JNS comments on ARC tests to see if GPT-4 can escape human control; GPT-4 failed to do so

JNS 15 Mar 2023 7:47 UTC
2 points
1
Not surprising, but good that someone checked to see where we are at.
At the base GPT-4 is a weak oracle with extremely weak level 1 self improvement^[1], I would be massively surprised if such a system did something that even hints at it being dangerous.
The questions I now have, is how much does it enable people to do bad things? A capable human with bad intentions combined with GPT-4, how much “better” would such a human be in realizing those bad intentions?
Edit: badly worded first take
1. ^
  Level 1 amounts to memory.
  Level 2 amounts to improvement of the model, basically adjust of parameters.
  Level 3 change to the model, so bigger, different architecture etc.
  Level 4 change to the underlying computational substrate.
  Level 1+2 would likely be enough to get into dangerous territory (obviously depending on the size of the model, the memory attached, and how much power can be squeezed out of the model).

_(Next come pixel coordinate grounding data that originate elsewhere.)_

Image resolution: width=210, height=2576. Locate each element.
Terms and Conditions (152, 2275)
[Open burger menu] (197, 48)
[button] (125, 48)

- sator 15 Mar 2023 9:08 UTC
  2 points
  0
  Parent
  Probably a feature of the current architecture, not a bug. Since we still rely on Transformers that suffer from mode collapse when they’re fine trained, we will probably never see much more than weak level 2 self improvement. Feeding its own output into itself/new instance basically turns it into a Turing machine, so we have now built something that COULD be described by level 4. But then again, we see mode collapse, so the model basically stalls. Plugging its own input into a not fine tuned version probably produces the same result, since the underlying property of mode collapse is emergent by virtue of it having less and less entropy in the input. There might be real risk here in jailbreaking the model to apply randomness on its output, but if this property is applied globally, then the risk of AGI emerging is akin to the Infinte Monkey Theorem.